Те из них, кто постарше, были равнодушны, понимая, что для кармианских начальников жестокость всего лишь развлечение. Иные же, совсем молодые, почти дети, чувствовали себя несчастными. Некоторые из них лежали ничком и плакали. Все это была не более чем пища для мечей. Однако в этом мясе имелась и кость — закаленные охотники, погонщики караванов, строители и даже собственная ольмская гвардия. Эти сильные люди день ото дня наливались яростью.

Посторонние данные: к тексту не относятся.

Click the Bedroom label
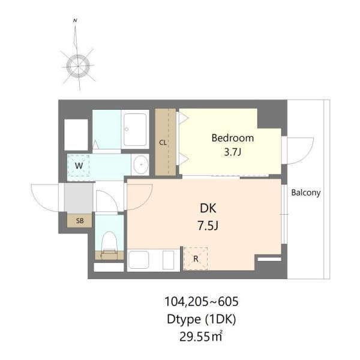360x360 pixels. (x=233, y=138)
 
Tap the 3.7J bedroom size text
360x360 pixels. (x=233, y=152)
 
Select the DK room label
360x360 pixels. (x=208, y=208)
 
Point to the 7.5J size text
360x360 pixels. (x=208, y=226)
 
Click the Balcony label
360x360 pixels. (x=306, y=193)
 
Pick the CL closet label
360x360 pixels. (x=163, y=143)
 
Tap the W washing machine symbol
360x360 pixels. (x=79, y=166)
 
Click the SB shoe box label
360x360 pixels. (x=80, y=221)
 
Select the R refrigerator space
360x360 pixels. (x=196, y=259)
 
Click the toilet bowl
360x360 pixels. (x=109, y=243)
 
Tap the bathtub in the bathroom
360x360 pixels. (x=135, y=130)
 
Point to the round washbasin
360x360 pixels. (x=141, y=164)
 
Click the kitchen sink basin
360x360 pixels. (x=139, y=260)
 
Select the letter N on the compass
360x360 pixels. (x=75, y=20)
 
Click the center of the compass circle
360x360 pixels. (x=78, y=66)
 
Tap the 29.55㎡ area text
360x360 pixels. (x=201, y=337)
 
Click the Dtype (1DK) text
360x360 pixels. (x=202, y=319)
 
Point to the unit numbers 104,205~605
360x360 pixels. (x=202, y=301)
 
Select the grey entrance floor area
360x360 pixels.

Сафка достала огарок, который разрешили ей пронести часовые, и зажгла его, затем подняла с пола пустой светильник и тоже зажгла.
Мужчины вокруг забеспокоились.
Когда волна стихийного возбуждения докатилась до дальнего конца зала, из-за колонны вышел кармианский офицер — еще один враг, на которого она не рассчитывала. Разумеется, этот полукровка принадлежал к армии Кесара — в Ольме не так уж много людей со светлыми волосами. Этот был как раз светловолосый, что сильно осложняло задачу.
— Что ты тут делаешь? — спросил он, хватая ее за руку.
Сафка, не видя ничего от страха, приподняла свое покрывало и улыбнулась. Свободной рукой она начала вынимать шпильки из прически, освобождая волосы.
— Ваш благородный капитан прислал меня, чтобы скрасить вам ночь.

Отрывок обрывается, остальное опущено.